Data supplied:

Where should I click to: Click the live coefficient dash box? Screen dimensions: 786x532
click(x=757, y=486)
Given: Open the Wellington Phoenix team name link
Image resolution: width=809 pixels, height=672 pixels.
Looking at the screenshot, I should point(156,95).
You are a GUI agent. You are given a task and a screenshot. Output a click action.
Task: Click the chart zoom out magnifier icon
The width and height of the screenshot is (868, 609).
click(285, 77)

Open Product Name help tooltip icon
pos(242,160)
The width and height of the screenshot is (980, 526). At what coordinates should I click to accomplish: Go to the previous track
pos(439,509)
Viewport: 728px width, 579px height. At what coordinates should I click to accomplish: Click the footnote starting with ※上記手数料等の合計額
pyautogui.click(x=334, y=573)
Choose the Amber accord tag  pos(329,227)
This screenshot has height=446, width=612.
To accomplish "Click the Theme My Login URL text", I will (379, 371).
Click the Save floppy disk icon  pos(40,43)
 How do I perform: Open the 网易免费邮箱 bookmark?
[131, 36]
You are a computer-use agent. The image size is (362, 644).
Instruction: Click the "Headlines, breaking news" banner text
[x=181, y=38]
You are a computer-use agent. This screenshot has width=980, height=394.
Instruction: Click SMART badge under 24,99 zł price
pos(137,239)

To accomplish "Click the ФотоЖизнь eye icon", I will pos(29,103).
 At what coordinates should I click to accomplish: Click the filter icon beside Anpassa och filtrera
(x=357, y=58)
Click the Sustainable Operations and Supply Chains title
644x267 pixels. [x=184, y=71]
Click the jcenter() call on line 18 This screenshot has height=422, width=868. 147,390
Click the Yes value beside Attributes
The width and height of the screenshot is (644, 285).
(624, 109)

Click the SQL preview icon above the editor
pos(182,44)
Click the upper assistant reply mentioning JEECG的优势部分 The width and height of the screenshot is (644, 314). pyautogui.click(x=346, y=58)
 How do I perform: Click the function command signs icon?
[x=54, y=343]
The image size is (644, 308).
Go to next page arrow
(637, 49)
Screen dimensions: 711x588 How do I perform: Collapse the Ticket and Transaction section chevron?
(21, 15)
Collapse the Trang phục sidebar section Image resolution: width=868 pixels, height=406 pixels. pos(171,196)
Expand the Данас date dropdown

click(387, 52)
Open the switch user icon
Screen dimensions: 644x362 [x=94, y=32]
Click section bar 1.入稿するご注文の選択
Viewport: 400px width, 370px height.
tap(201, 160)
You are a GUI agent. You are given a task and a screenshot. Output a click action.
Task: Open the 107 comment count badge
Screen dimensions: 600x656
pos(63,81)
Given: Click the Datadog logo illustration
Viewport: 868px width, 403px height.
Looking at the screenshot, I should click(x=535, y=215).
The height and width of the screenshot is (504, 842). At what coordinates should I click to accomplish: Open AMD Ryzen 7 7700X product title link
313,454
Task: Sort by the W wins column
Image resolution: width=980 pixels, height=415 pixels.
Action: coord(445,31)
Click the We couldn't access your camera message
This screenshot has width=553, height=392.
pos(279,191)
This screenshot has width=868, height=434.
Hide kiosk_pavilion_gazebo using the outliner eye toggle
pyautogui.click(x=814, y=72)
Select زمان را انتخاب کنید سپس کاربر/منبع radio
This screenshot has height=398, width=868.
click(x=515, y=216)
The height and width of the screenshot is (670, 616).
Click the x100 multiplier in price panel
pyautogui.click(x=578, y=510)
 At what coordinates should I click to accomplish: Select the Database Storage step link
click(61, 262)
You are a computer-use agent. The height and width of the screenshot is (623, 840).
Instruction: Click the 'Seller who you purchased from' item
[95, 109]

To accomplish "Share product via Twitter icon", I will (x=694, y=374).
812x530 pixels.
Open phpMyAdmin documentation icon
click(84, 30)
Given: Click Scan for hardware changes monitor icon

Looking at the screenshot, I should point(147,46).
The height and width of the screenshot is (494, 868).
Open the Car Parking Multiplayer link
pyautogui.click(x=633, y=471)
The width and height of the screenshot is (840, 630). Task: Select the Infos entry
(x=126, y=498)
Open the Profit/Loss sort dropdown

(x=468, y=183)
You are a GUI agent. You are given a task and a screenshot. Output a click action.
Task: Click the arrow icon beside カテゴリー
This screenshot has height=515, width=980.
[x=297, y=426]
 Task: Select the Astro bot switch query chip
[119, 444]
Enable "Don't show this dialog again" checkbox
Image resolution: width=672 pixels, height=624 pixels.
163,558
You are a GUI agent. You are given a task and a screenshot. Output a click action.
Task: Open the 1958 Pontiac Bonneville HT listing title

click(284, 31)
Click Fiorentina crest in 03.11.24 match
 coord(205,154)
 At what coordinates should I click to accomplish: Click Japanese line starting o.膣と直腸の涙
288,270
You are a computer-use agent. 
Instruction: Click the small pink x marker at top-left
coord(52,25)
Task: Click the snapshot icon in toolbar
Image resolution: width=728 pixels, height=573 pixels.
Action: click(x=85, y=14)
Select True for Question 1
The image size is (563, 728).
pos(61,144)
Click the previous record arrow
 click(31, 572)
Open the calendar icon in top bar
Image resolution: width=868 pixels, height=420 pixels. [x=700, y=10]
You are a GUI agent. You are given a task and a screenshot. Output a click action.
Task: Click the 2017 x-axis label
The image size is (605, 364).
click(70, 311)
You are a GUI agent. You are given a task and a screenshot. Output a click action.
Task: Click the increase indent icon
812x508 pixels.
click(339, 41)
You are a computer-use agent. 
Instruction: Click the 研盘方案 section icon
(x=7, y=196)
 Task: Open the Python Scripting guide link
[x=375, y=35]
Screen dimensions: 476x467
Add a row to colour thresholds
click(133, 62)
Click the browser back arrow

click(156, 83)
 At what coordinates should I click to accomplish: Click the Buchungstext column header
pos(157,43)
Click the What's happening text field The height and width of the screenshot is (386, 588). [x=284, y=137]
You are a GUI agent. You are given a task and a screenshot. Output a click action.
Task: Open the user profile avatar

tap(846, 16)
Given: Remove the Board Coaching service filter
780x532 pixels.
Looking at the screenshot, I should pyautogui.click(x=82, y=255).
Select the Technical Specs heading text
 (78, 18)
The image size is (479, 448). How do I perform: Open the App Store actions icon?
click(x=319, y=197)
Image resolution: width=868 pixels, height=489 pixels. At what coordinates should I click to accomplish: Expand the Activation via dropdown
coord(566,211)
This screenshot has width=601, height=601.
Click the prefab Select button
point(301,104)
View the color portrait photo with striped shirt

Exercise prompt: Take every line from the records above that has the word "computer" and copy it.

Response:
You are a computer-use agent. The image size is (362, 644).
You are a computer-use agent. This screenshot has width=980, height=394.
You are a computer-use agent. The height and width of the screenshot is (623, 840).
You are a computer-use agent. 
You are a computer-use agent. 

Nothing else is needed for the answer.